Por sua vez, a Indonésia, o membro mais recente do Brics, diminuiu o estoque neste ano, mas o volume de papeis americanos é bem maior em março comparado ao mesmo mês de 2024.
A Rússia ainda tinha em março US$ 35 milhões em títulos do Tesouro americano comparado a US$ 213 milhões em março do ano passado. Não há informações sobre Egito, Etiópia e Irã, outros membros do Brics.
Já o Canadá, país que passa por fortes turbulências nas relações com o governo Trump, o estoque de títulos americano aumentou para US$ 779,3 bilhões em março ante US$ 740,2 bilhões em janeiro.
Mas a relação bilateral sofre evidente abalo com Trump. Recentemente, o primeiro-ministro Mark Carney disse que “está claro que os EUA não são mais um parceiro confiável’. Acha possível que, com negociações abrangentes, possam restabelecer ‘um elemento de confiança’, mas não uma volta ao passado.

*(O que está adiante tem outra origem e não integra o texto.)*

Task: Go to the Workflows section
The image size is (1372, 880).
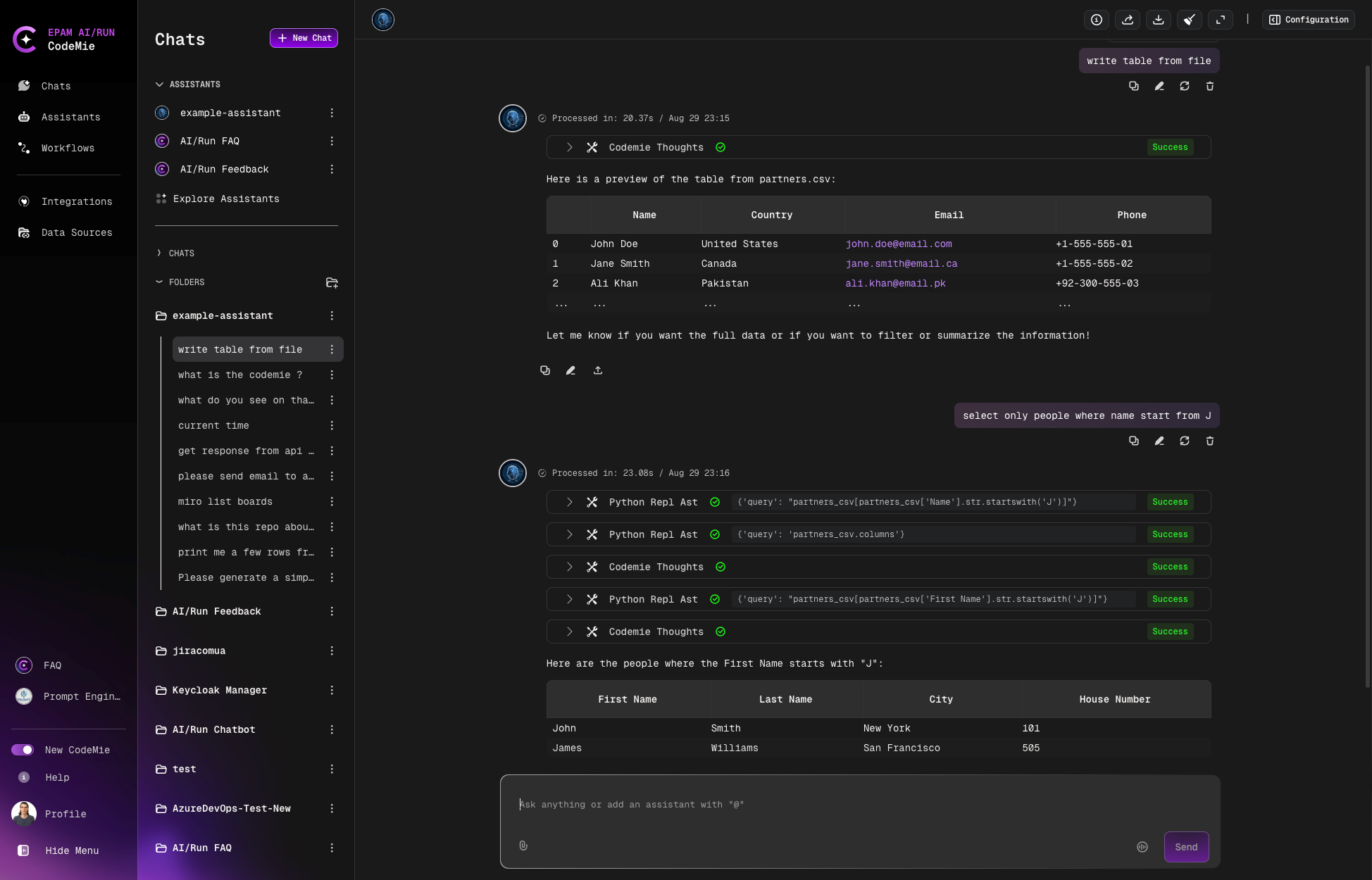Action: click(x=67, y=148)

O Japão é atualmente o país estrangeiro que mais detem títulos do Tesouro americano, com US$ 1,130 trilhão. E o melhor aliado dos EUA na Ásia justamente foi o primeiro a levantar abertamente a questão do uso da dívida americana como arma de negociação.

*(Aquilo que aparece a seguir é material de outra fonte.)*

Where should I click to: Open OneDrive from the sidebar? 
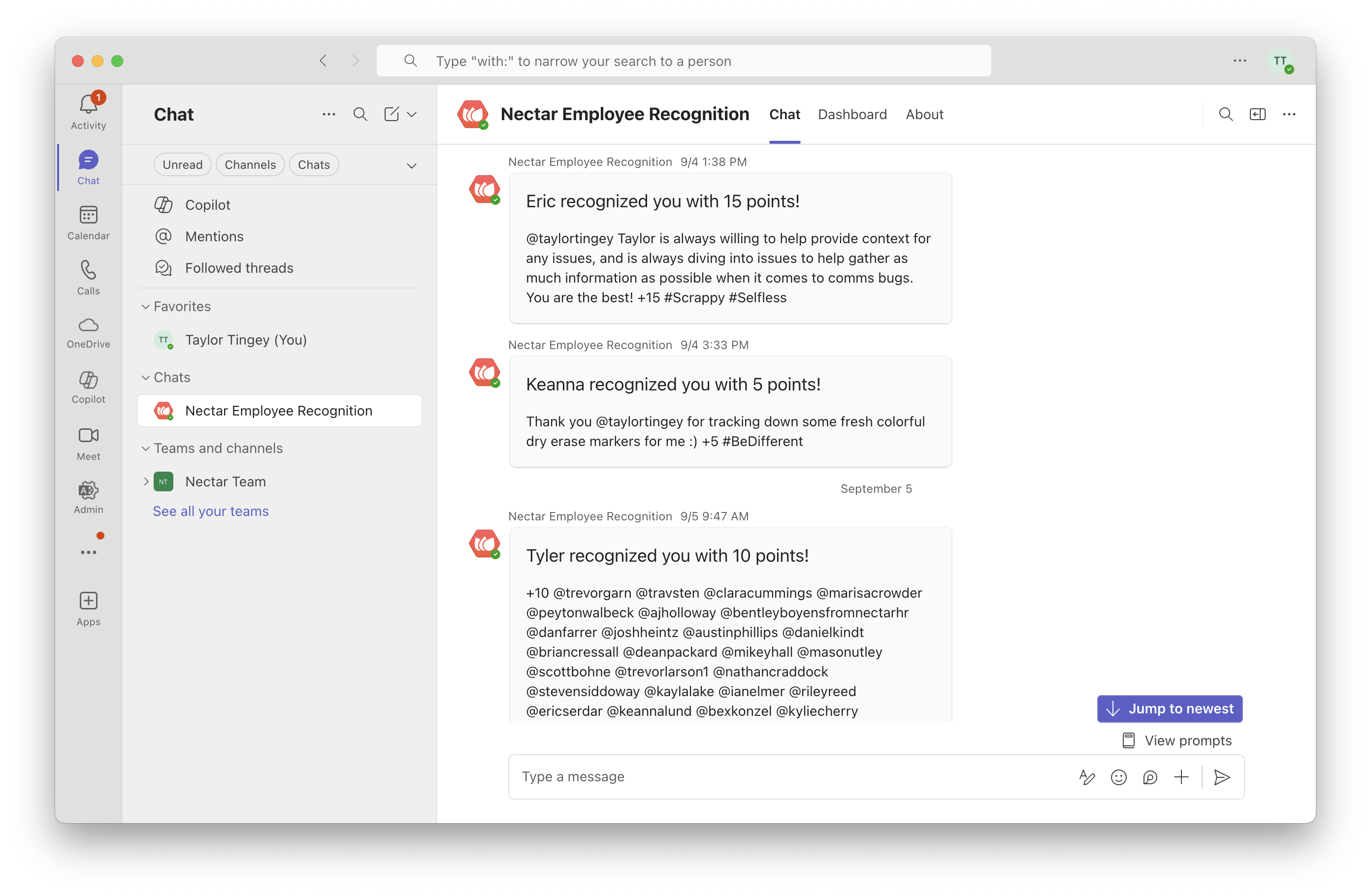coord(88,333)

Katsunobu Kato, ministro de finanças japonês, admitiu que essa é ‘uma carta que existe, mas a decisão de utilizá-la ou não é outra coisa’’. Diante da agitação nos mercados com essa declaração, o ministro correu para esclarecer que o Japão não planejava fazer isso.
O secretário do Tesouro americano, Scott Bessent, reagiu mais tarde, avisando que ‘se a Reserva Federal pensar que um rival estrangeiro faz do mercado da dívida americana uma arma, ou que procura desestabilizá-lo por razões políticas, estou seguro que faremos qualquer coisa, mas, pelo momento, não vemos isso’.
A possibilidade de liquidação rápida de papeis do Tesouro americano tem sido mencionada como uma opção ‘nuclear’ da China, principalmente. Mas nem os chineses nem os japoneses tem realmente interesse nesse cenário, concordam diferentes analistas. Se Tóquio e Pequim venderem rapidamente parte de seus papeis americanos, derrubam o preço e sofrem uma perda importante.
Além disso, esse tipo de operação não é simples a realizar, observa Cyril Regnat, do banco Natixis, no jornal Le Monde. ‘Onde realocar o dinheiro? ‘Não existe hoje mercado equivalente (ao do mercado de títulos do Tesouro americano)’, afirmou.
Na sexta-feira, os EUA perderam seu ‘triplo A’. A agencia de classificação de riscos Moody’s, a última que ainda dava a nota máxima aos EUA, rebaixou o rating do governo dos Estados Unidos. Para a agência, a expansão dos déficits orçamentários significa que os empréstimos do governo dos EUA aumentarão em um ritmo acelerado, elevando as taxas de juros no longo prazo.